Mr Nsowah said the allocation of quotas to each region and district was based on the number of qualified applicants they submitted. He said all regional and district directors were required to constitute committees in various regions and districts as early as possible to select qualified applicants to be considered for the grant of study leave with pay on the existing criteria.

The criteria for selection of qualified applicants takes into consideration teachers in deprived area schools, those who had served for 10 years and above, those who served between six and nine years, and from three to five years.

Mr Nsowah appealed to directors to ensure that priority was given to teachers who had served for long periods instead of those who were still serving their bonds.

He said a shortlist of applicants should be published in the regions and the districts to enable affected teachers take informed decision.

He added that the names of teachers who were not granted study leave with pay and were also not teaching in the classroom should be deleted from the payroll to avoid the problems of ghost names. The study leave programme over the years has been fraught with many challenges to the detriment of the service, partly due to the large number of teachers gaining admission into the various institutions in a particular year.

Mr Nsowah said the system had now been decentralized and that responsibility had shifted to the regions and districts who should identify qualified personnel to be considered for study leave and grant them study leave with pay after scrutinising their application forms. This was based on the assumption that regions were familiar with the teachers and could detect falsification of personal records. He said though the system had been decentralized some teachers kept on rushing to the headquarters for solution to their problems on study leave, which did not augur well for the service.

Mr Nsowah said teachers who gained admission into tertiary institutions refused to wait for their study leave approval letters before they entered into those institutions.

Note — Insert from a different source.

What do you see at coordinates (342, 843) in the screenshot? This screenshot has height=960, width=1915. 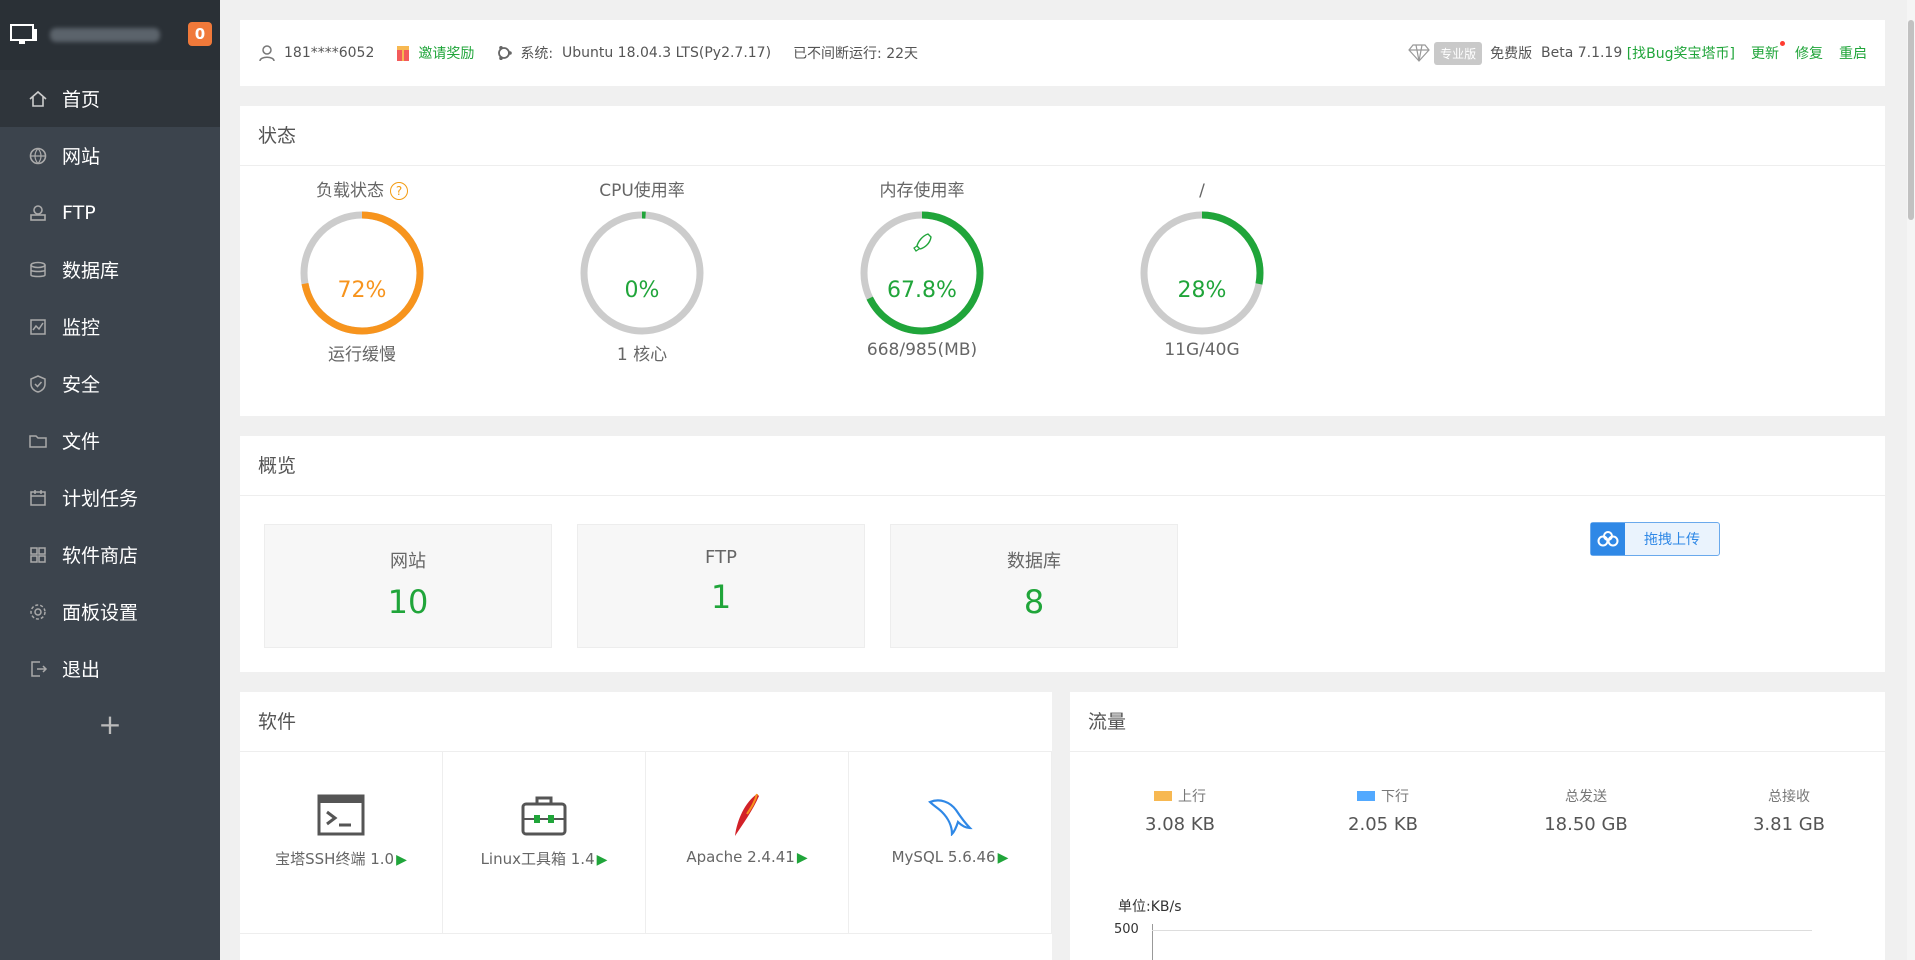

"They later come pleading with us to grant them study leave with pay when they see that the going is not easy without pay. Management would not entertain those requests any longer," he cautioned. He urged regional and district directors to put in mechanisms to resolve these perennial problems, which really went to damage the image of the service.

Mr Nsowah said failure by beneficiaries to serve the bond would amount to breach of the agreement and the beneficiary of the guarantor would be made to pay 30 million cedis.

Ms Nancy Hooper Opoku, Acting Director Human Resource and Management Division, said all technical school teachers without any formal training from the teacher training colleges and who had been recruited to teach should serve for three years before applying for study leave with pay.